No caso específico dos dois intelectuais, um crente e outro descrente, chama a atenção a responsabilidade nas colocações de tão antagônicos pontos de vista, os quais contaram com total liberdade de expressão e mantiveram um elevado nível nos argumentos. Observe, por exemplo, esse apelo de Umberto Eco:
“Procure, Carlo Maria Martini, para o bem da discussão e do confronto em que acredita, aceitar, mesmo que por um só instante, a hipótese de que Deus não exista: que o homem, por um erro desajeitado do acaso, tenha surgido na Terra entregue a sua condição de mortal e, como se não bastasse, condenado a ter consciência disso. Este homem, para encontrar coragem para esperar a morte, tornou-se forçosamente um animal religioso, aspirando construir narrativas capazes de fornecer-lhe uma explicação e um modelo, uma imagem exemplar”.
O cardeal Martini, por sua vez, questiona:
“O que funda a dignidade humana senão o fato de que cada ser humano é uma pessoa aberta a algo de mais alto e maior que ela própria? Tenho, portanto, muita vontade de aprofundar tudo o que possa permitir uma ação comum entre crentes e não-crentes no plano da promoção da pessoa”.
Martini demonstra preocupação com a profundidade dos questionamentos, que exigem uma linguagem nem sempre alcançada pelos leigos. Por sua vez, Umberto Eco responde: “Não se preocupe se alguns dizem que falamos difícil: eles poderiam ter sido encorajados a pensar fácil demais. Que aprendam a pensar difícil, pois nem o mistério, nem a evidência são fáceis”.

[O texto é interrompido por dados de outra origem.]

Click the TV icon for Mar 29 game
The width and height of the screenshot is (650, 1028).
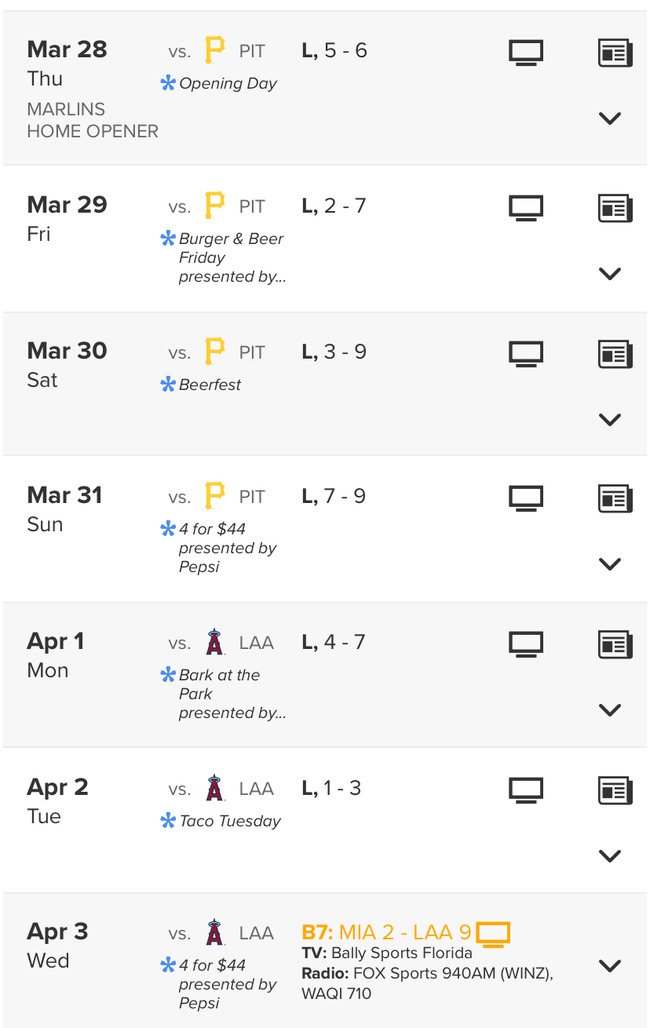[x=526, y=208]
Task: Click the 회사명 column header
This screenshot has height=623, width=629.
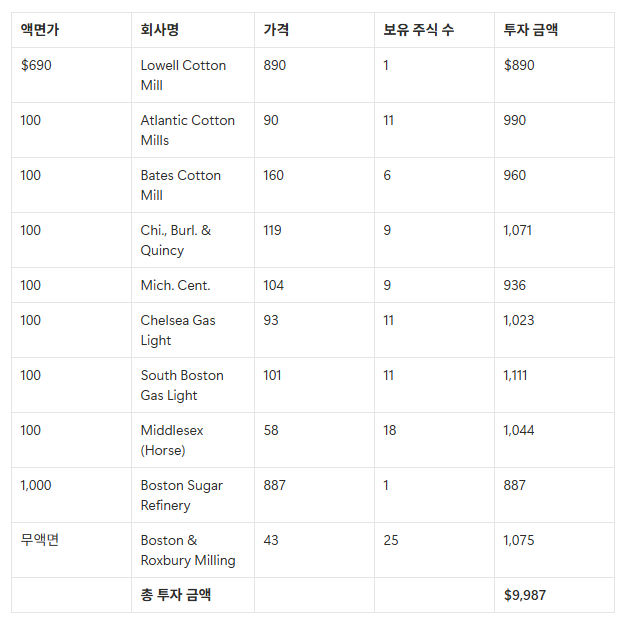Action: (160, 30)
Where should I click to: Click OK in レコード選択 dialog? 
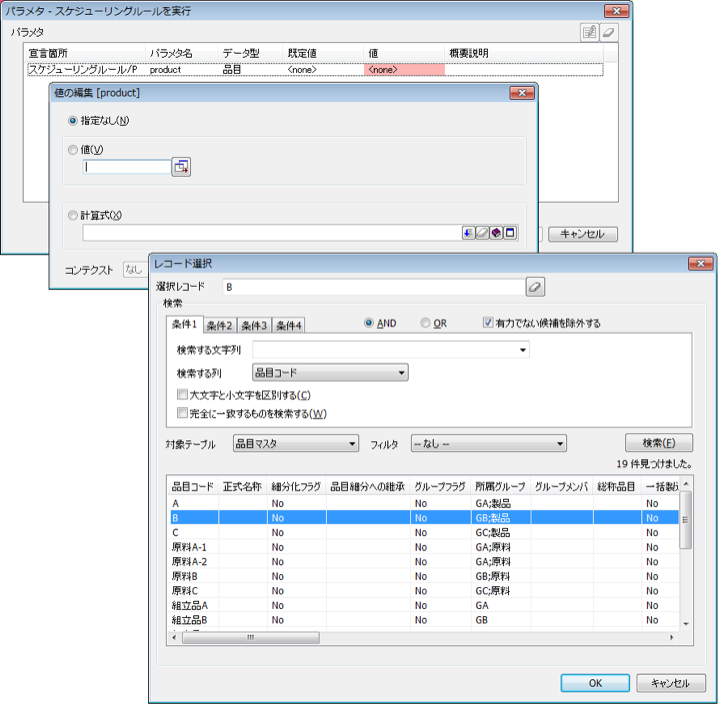[x=594, y=683]
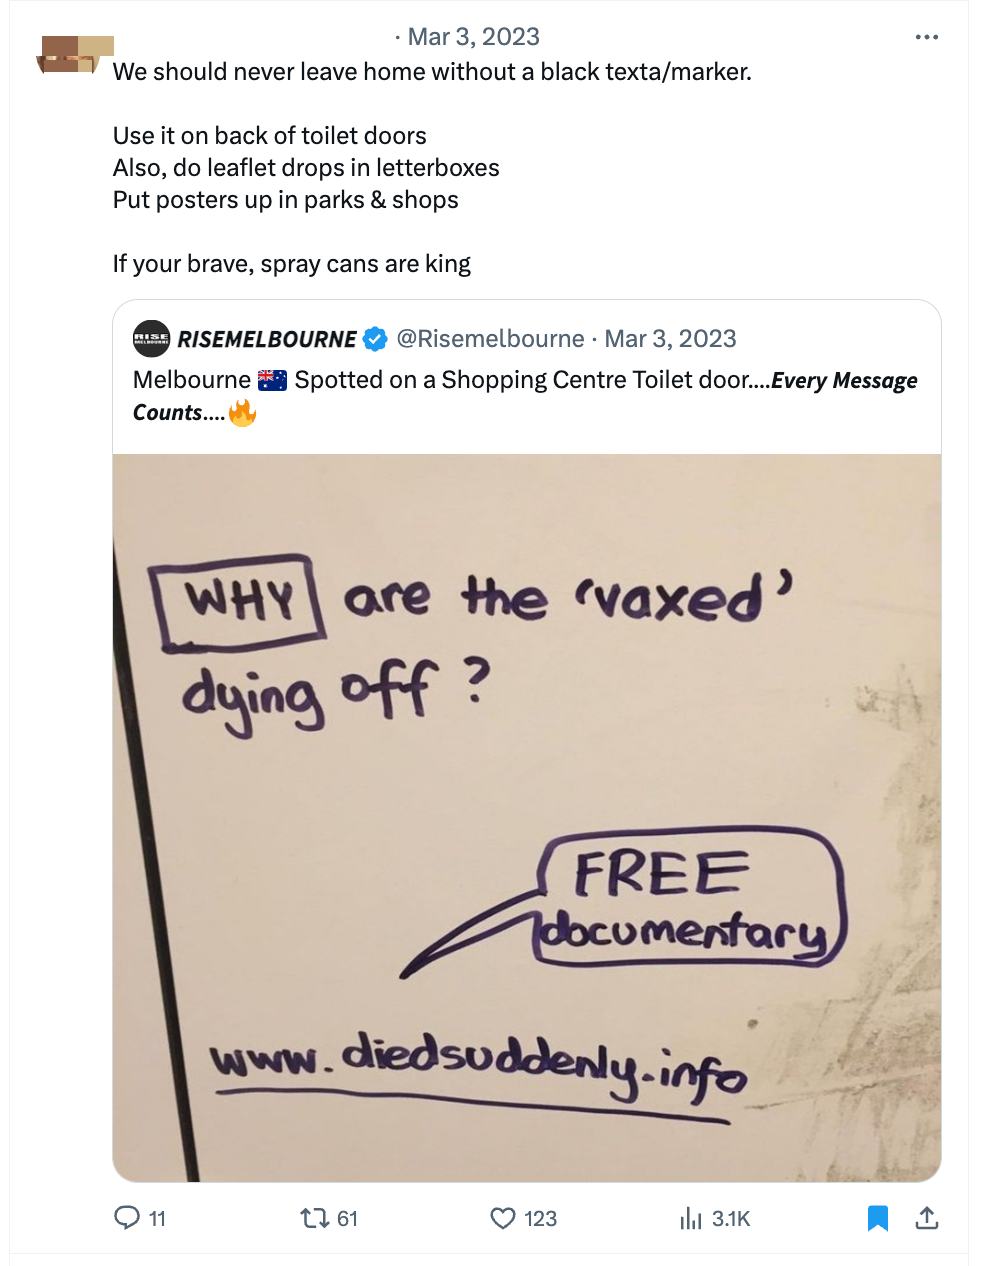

Nos últimos meses de sua vida, aos 85 anos de idade e sofrendo do mal de Parkinson, Martini mantinha-se lúcido e preocupado com os rumos da Igreja. Em sua última entrevista, publicada em 1 de setembro de 2012 no jornal Corriere della Sera, ele avalia que a Igreja retrocedeu 200 anos. Disse ele:
“O amor é mais forte do que o sentimento de desconfiança que às vezes eu percebo com relação à Igreja na Europa. Só o amor vence o cansaço”.